DATASET:
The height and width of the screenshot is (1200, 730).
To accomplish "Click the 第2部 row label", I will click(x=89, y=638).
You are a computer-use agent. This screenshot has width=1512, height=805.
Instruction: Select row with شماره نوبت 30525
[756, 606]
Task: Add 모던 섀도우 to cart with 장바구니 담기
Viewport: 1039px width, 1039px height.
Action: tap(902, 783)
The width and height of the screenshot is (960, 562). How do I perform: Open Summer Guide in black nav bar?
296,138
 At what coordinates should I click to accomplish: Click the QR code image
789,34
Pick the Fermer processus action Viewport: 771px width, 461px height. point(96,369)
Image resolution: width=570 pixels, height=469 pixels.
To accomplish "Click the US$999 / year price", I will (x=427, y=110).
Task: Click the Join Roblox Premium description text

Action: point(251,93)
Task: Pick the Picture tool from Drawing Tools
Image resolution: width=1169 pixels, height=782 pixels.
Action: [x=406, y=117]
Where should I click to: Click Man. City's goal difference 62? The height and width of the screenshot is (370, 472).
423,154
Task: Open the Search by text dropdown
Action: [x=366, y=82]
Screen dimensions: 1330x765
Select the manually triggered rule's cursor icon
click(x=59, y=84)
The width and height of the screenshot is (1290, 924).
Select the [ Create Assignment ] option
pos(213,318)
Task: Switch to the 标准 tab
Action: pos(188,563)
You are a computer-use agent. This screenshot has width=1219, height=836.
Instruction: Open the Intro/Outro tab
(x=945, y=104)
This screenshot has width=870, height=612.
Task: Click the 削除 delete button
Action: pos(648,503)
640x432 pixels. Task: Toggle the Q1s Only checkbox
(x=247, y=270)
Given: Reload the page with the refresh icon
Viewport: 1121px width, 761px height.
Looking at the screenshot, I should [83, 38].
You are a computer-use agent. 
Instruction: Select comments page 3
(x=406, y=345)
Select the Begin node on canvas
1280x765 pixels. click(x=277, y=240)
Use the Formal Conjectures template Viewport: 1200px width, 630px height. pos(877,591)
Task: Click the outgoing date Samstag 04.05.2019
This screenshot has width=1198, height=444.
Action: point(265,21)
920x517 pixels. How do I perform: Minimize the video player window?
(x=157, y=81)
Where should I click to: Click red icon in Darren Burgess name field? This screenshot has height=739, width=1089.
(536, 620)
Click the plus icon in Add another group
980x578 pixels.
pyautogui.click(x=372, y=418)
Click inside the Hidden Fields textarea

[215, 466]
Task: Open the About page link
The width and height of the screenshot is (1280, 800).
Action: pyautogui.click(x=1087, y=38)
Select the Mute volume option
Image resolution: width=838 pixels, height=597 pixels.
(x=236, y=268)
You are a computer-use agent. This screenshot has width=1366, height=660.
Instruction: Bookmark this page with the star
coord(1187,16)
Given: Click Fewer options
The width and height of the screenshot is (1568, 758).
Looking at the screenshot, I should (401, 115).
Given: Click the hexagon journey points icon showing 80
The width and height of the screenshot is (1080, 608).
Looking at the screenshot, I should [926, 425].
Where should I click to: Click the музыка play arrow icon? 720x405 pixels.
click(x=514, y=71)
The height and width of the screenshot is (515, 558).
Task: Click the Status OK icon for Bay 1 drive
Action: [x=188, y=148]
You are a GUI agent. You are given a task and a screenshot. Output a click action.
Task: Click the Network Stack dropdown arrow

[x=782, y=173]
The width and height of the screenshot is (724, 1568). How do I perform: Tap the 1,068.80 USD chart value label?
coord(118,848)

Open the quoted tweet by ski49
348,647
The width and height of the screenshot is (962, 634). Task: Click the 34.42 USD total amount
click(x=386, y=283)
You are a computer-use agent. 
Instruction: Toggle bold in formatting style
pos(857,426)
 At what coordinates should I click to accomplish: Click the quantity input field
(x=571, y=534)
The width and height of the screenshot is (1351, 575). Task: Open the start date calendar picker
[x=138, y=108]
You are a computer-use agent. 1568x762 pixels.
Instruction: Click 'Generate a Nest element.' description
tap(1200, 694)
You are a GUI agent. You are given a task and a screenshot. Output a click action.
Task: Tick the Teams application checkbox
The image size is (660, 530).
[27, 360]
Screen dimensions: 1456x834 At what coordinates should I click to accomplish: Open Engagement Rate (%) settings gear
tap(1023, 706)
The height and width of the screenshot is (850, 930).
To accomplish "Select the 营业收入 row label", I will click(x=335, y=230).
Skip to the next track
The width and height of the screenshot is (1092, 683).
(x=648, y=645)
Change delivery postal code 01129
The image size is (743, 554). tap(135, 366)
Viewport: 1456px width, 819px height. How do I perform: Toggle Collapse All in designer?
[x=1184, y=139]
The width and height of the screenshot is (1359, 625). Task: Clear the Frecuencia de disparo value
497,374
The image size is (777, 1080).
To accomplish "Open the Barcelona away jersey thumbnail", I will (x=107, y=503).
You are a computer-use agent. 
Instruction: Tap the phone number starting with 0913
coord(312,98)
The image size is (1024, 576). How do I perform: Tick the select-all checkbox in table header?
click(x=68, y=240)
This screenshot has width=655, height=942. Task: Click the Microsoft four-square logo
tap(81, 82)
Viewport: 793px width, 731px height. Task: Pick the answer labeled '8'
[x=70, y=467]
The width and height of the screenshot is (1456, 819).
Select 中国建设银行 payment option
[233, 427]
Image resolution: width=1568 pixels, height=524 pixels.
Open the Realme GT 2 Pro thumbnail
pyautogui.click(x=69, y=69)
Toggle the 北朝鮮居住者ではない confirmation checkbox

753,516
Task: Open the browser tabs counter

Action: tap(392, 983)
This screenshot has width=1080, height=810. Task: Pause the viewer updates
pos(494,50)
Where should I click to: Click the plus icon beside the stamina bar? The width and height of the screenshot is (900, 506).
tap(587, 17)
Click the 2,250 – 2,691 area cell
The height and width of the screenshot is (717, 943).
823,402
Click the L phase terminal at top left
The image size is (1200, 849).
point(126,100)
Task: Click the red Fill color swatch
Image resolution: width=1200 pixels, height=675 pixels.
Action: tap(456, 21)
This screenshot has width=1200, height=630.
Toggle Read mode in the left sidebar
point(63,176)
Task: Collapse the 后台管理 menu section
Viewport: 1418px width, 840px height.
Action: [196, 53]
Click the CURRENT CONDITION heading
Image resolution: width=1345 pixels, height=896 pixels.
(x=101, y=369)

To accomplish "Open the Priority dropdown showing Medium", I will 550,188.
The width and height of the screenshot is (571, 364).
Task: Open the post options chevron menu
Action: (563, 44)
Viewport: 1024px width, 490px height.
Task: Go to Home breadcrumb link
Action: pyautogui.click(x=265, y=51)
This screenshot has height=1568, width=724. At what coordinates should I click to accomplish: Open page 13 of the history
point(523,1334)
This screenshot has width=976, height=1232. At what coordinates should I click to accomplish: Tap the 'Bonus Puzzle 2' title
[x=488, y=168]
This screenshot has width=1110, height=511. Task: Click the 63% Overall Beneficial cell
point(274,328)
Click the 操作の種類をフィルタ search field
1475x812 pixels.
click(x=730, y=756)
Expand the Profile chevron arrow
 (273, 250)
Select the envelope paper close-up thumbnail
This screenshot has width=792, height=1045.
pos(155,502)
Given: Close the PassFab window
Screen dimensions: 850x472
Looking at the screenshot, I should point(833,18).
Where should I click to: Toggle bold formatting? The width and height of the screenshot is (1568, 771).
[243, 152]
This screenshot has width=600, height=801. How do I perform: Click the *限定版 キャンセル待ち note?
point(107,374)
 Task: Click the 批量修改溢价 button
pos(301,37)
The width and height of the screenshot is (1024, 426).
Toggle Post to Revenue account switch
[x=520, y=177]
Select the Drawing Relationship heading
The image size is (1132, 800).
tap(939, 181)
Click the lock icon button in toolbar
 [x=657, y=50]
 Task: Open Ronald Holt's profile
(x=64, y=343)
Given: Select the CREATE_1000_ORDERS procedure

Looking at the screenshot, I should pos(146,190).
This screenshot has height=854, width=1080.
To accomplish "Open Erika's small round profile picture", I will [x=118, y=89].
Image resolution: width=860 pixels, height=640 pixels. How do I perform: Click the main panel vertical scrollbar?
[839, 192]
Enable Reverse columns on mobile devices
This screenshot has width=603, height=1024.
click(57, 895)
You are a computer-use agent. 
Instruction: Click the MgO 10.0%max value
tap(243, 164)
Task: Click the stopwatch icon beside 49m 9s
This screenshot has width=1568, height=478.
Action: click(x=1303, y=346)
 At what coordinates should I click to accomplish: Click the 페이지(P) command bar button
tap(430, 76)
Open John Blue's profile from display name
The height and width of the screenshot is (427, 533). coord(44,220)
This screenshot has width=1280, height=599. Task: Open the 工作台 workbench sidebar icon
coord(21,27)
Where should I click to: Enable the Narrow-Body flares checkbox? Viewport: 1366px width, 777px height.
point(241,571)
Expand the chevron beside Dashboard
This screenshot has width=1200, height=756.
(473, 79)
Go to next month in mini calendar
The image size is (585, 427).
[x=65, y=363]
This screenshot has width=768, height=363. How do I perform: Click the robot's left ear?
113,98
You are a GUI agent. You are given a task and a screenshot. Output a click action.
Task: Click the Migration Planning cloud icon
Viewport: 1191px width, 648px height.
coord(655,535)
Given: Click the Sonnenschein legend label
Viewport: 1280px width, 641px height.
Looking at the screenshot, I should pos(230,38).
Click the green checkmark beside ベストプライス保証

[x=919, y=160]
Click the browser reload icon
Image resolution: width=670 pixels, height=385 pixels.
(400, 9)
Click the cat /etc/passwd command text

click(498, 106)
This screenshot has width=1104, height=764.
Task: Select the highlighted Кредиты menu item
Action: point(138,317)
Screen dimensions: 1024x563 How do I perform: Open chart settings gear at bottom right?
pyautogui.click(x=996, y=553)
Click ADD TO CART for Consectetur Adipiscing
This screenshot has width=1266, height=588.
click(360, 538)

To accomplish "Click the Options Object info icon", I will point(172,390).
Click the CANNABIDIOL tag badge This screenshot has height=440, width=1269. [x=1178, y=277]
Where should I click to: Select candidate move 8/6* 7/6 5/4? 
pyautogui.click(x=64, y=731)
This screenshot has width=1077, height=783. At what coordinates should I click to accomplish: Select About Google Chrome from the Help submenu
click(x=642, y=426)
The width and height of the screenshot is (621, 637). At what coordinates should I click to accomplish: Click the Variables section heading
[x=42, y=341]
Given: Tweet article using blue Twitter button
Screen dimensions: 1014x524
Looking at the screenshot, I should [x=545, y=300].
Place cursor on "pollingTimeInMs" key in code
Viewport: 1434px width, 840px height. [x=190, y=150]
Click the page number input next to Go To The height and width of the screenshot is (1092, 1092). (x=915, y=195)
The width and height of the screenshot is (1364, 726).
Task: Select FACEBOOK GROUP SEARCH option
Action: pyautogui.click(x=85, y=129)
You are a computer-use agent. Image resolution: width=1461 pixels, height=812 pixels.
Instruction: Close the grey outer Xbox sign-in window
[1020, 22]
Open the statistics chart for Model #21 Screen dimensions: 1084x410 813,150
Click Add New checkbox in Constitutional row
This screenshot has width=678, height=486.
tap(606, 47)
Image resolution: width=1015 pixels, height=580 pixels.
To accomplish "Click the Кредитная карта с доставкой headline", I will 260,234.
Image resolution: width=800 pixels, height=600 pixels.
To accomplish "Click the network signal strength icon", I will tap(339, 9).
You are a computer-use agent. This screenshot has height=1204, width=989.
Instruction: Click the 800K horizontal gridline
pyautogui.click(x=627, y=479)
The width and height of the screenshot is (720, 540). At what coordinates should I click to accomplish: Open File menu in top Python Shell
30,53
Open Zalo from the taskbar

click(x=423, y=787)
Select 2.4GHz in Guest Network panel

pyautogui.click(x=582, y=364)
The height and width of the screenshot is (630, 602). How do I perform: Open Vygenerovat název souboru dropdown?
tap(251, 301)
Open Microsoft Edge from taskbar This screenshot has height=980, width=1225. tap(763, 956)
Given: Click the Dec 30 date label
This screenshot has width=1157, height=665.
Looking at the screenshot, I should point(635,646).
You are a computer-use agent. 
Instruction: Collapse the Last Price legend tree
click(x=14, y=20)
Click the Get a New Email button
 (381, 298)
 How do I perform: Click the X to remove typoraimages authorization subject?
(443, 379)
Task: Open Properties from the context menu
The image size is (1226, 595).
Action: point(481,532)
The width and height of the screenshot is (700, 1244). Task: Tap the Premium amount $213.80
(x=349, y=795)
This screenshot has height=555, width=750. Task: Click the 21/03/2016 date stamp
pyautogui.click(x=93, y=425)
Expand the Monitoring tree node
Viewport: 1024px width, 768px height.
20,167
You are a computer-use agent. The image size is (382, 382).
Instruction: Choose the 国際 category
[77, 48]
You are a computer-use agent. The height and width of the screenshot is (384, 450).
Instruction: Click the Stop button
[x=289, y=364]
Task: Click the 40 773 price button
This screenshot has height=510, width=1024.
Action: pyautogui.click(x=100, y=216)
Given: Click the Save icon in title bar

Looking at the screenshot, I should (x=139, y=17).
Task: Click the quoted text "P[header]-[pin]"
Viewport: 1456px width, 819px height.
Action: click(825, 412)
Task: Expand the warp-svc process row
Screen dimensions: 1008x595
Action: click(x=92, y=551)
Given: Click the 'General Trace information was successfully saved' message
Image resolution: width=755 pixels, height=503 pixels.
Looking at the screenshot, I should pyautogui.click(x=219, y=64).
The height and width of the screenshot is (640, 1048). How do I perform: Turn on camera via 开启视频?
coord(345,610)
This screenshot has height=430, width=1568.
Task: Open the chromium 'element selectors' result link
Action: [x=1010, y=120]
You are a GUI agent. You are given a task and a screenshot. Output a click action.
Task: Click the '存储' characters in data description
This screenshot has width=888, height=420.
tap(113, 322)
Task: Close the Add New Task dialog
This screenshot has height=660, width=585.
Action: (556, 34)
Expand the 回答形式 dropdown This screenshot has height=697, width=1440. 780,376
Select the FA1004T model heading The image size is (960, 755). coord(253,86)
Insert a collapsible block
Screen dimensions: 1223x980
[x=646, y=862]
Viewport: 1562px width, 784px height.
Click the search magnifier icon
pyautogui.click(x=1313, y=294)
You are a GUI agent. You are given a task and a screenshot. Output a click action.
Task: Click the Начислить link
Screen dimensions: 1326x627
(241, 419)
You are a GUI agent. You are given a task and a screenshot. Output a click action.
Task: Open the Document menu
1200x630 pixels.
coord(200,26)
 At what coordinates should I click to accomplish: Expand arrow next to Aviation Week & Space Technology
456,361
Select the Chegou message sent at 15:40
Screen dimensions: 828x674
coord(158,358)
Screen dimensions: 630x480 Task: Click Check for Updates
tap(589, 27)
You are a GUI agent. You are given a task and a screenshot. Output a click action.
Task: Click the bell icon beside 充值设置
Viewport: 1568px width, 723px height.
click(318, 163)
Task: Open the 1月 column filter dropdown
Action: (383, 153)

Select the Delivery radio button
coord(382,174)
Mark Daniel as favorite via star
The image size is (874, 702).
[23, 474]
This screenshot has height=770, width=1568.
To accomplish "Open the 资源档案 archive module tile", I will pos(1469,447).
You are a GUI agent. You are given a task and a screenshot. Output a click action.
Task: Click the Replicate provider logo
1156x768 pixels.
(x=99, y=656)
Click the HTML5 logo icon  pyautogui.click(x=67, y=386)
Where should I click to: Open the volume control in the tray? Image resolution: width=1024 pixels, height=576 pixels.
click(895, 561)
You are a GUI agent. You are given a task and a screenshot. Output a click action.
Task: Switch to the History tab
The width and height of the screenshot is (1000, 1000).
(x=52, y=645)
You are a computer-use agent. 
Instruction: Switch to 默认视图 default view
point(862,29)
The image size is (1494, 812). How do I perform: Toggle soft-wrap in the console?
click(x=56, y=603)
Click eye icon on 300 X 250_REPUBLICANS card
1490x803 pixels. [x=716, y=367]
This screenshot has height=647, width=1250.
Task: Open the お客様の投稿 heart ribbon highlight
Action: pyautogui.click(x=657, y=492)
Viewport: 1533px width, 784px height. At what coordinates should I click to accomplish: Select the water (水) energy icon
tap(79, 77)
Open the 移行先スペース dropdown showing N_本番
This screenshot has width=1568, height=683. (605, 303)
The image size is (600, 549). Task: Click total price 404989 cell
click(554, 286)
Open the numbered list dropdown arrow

EXERCISE BRIEF: For every line of the records that has the word "message" in it, make a copy.

RESPONSE TO THIS TASK:
Given: Click the 'General Trace information was successfully saved' message
Select the Chegou message sent at 15:40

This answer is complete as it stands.